Riporta parola per parola tutto ciò che nei dati qui sotto va dalla riga che contiene "780077 (25, 492)" giù fino alla fine dei dati, estremi compresi.

---- Dati mostrati

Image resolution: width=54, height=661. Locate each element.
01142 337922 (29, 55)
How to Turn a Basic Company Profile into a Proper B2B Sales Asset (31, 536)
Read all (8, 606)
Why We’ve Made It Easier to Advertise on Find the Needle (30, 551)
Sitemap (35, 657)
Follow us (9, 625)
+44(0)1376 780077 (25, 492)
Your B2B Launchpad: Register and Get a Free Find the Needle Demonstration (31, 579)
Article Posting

--------

◆ Soluzione
+44(0)1376 780077 (25, 492)
Your B2B Launchpad: Register and Get a Free Find the Needle Demonstration (31, 579)
Article Posting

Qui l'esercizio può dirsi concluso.